Larissa Harriss Juip
Larissa’s work involves Indigenous heritage erasure in the context of industrial heritage sites, focusing on the Soudan Underground Mine and the Bois Forte community in Minnesota.
When she entered the field of anthropology, she did so because she recognized the problems of cultural appropriation and misrepresentation within the discipline and felt that change could be made from within. As she progressed through her education, she shifted her focus to Indigenous representation in museums and ways in which these images could be more accurate, as well as how to produce exhibits that did not have the standard cultural barriers of a Western museum. In her work with various state agencies and educational institutions, it became clear that there is a systemic issue with understanding ways to meaningfully consult and collaborate with Indigenous communities regarding heritage exhibition and interpretation, especially within sites that fall under the management of the Department of Natural Resources.

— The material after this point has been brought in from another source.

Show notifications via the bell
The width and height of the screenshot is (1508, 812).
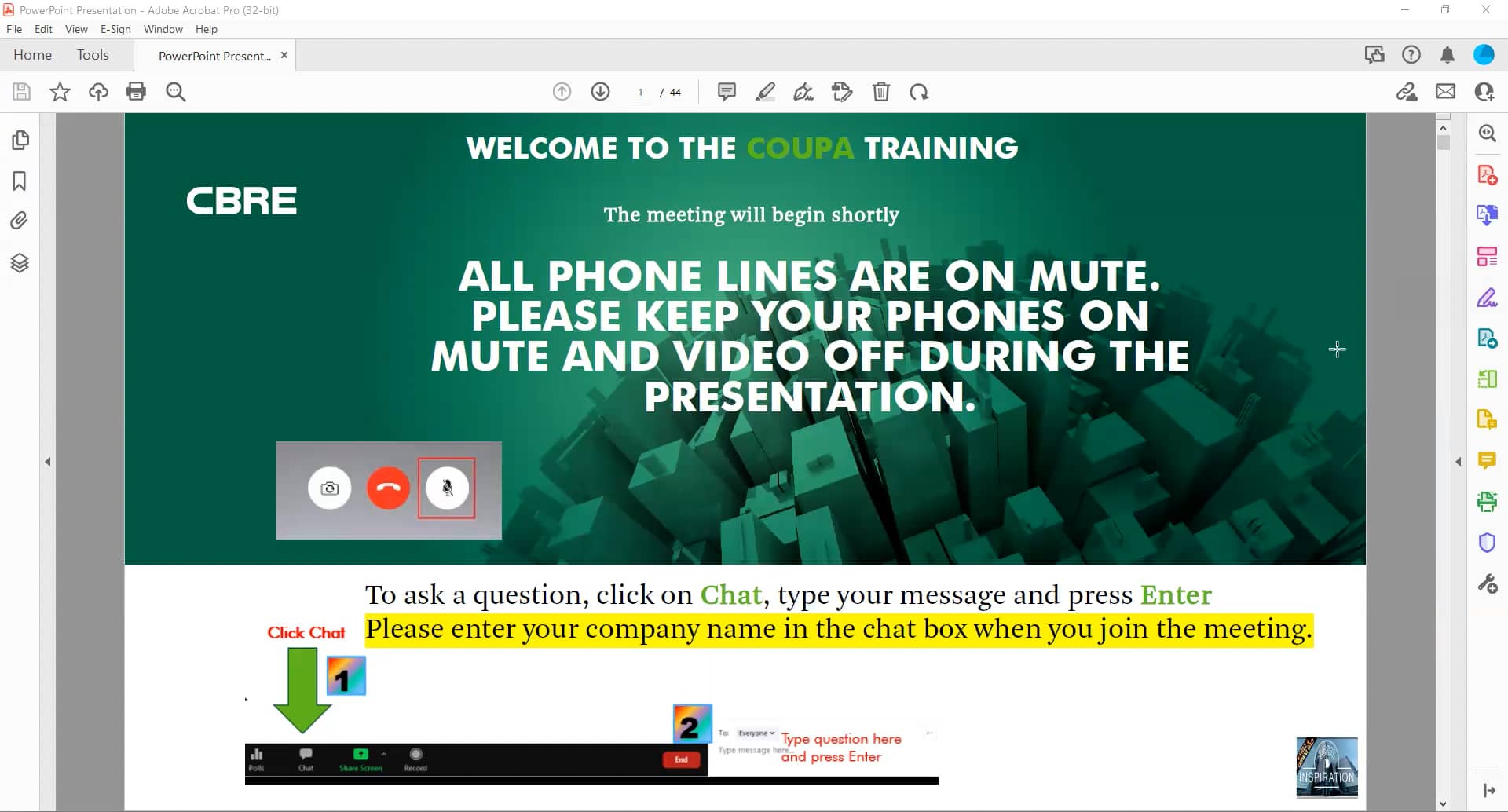coord(1446,54)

When she is not in class or doing homework, she enjoys spending time with her husband, James, and their two dogs, hiking, swimming, camping, traveling, and improving our lacrosse handling. She is a jingle dress dancer, beader, quill-worker, and story-teller. When school is not in session, she works as an interpretive guide at the Soudan Underground Mine. She is also an educator for Gidakiimanaaniwigamig, an Indigenous youth STEM, language, and culture camp.
In January 2021, Larissa will be the Research Assistant on the NSF Convergence Research Project – working with faculty mentors Valoree Gagnon and Melissa Baird
Marie is a Ph.D. student in IA. She has over 15 years in heritage resources management. Trained in environmental planning and anthropology, she focuses on issues of cultural landscapes, Traditional Cultural Properties, traditional practices requiring environmental resources such as plants and animals (e.g. foodways, medicine, traditional arts), and tribal consultation.
Marie is a citizen of the Sault Ste. Marie Tribe of Chippewa Indians (Baawting Anishinaabe).
Talva Jacobson is a Ph.D. candidate and industrial archaeologist who is undertaking an innovative and important study of risk and heritage managment in Medicine Hat, Alberta. Her study of the Historic Clay District and the study of Medalta’s Kiln Room – was instrumental in uncovering three round kilns, as well as a wealth of other archaeological information, was discovered under the concrete floor which was constructed sometime in the 1960’s.